The Cosmetic Ingredient Review (CIR) Expert Panel concluded that safety of ingredients containing denatured alcohol, such as SD alcohol 40, should be based on the safety of the denaturants used since dermal application or inhalation of cosmetic products containing these ingredients will not produce significant systemic exposure to ethanol. The Panel considered that the adverse effects known to be associated with alcohol ingestion do not suggest a concern for SD Alcohols because of the presence of the denaturants. The safety of the alcohol denaturants Denatonium Benzoate, t-Butyl Alcohol, Diethyl Phthalate, and Methyl Alcohol were reviewed by the CIR Expert Panel in 2008 and found to be safe as used.

Despite the approval of SD alcohol 40 by the CIR Expert Panel, the safety of this ingredient in cosmetics and personal care products is controversial. When high concentrations of denatured alcohol are used in the formulation of skin care products, this ingredient can cause drying and irritation. Denatured alcohol can also cause erosion of the skin’s surface layer, leading to a weakened skin barrier. However, if lower concentrations of denatured alcohol are used, this ingredient may function solely as a degreasing agent, creating a better texture of the skin care formulation.
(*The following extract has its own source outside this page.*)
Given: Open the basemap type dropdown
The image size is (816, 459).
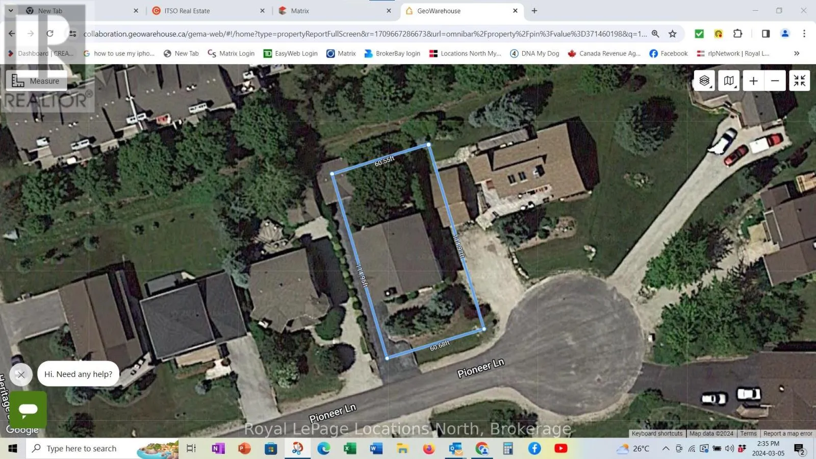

Ultimately, the safety of SD alcohol 40 in cosmetics and personal care products depends on both the type of denaturant and also the concentration that is used to create the formulation.

References: U.S. Food and Drug Administration, “Alcohol Free”, Cosmetics Info, “SD Alcohol 40”, J Occup Med Toxicol. 2008; 3: 26, The Naked Chemist, “Astringent products, their role on the skin”, 2015.